TLC had a massive hit on their hands with the song “No Scrubs” and the video was just as big. Stylistically similar to Michael Jackson’s “Scream” with his baby sister Janet, the video featured three different sets for each member of TLC. It also included a dance scene with the three women placed in front of the TLC logo. Williams and TLC walked away with the MTV VMA for Best group Video in 1999, beating out N’Sync and The Backstreet Boys.
Blackstreet Ft Dr. Dre And Queen Pen – “No Diggity”
Blackstreet recruited Dr. Dre and Queen Pen for their song “No Diggity.” The video was shot at a beach clubhouse with a party going on inside and out. The video also included female dancers on a wet road in front of several limousines. The video was nominated for Best R&B Video and Best Rap Video in 1997’s MTV Video Music Awards.
Aaliyah – “Rock The Boat”
Aaliyah and her crew traveled to the beautiful island of the Bahamas to shoot the video “Rock The Boat.” Inspired by the poem “Footprints,” the video opens up with the songstress walking along the beach with the waves lapping at her feet. Afraid of water, she was also shot underneath water with the camera looking up at her as if she was floating in the sky. On the way back from the video shoot, the private plane that Aaliyah and eight others were on crashed moments after take-off, killing everyone on board.
2Pac Featuring Dr. Dre And Roger Troutman – “California Love”
After rapper 2Pac signed with Suge Knight’s Death Row Records and was released from prison, he immediately got to work. One of the first songs he recorded was “California Love” featuring Dr. Dre. Inspired by the film Mad Max Beyond Thunderdome, the video was shot in the desert and takes place in the year 2095. Comedian Chris Tucker was cast as the evil tribal’s yes-man with Tony Cox as a dwarf soldier. The video was nominated for Best Rap Video at the 1996 MTV VMAs.
The Notorious B.I.G. Featuring Puff Daddy And Mase – “Mo Money, Mo Problems”
The Notorious B.I.G. was gunned down in Los Angeles before his second album was released but that didn’t stop Puffy from dropping a video for the song “Mo Money, Mo Problems” featuring himself and Mase. In now infamous shiny suits, the two danced around in an air chamber that allowed them to float in mid-air while Kelly Price lip-synced to the sample of Diana Ross’ “I’m Coming Out.” The video also had Puff competing in a golf tournament and he received help from Biggie’s spirit to win.
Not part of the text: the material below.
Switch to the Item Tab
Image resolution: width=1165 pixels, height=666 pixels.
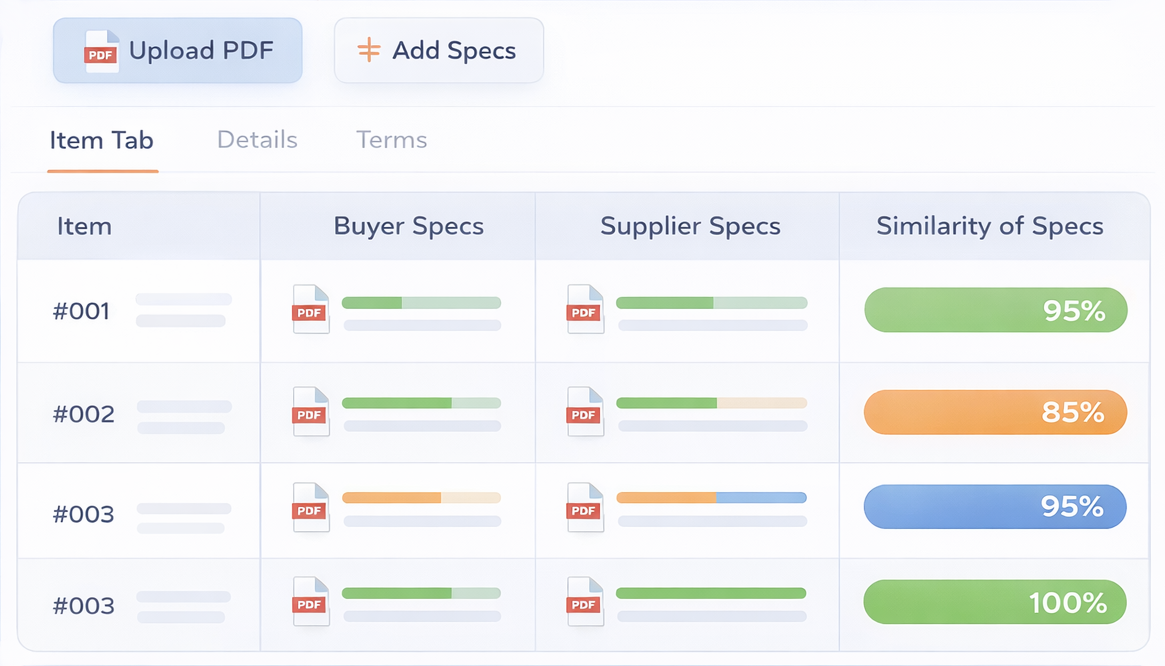pyautogui.click(x=102, y=140)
Kanye West Featuring Rihanna – “All Of The Lights”
The only artist Williams has collaborated with more than Busta Rhymes is Kanye West. Working together on 19 videos, Williams also co-wrote the script for West’s short film “Runaway.” For the “All Of The Lights” video featuring Rihanna, the video included strobe-lit images of West and the Bajan singer along with KiD CuDi decked out in a red leather suit. It also contained visual references to Gaspar Noe’s 2009 film “Enter The Void.” After reports of the video causing epileptic seizures surfaced, an alternative version was released with a discretionary warning at the beginning along with the removal of the opening prologue and neon credits.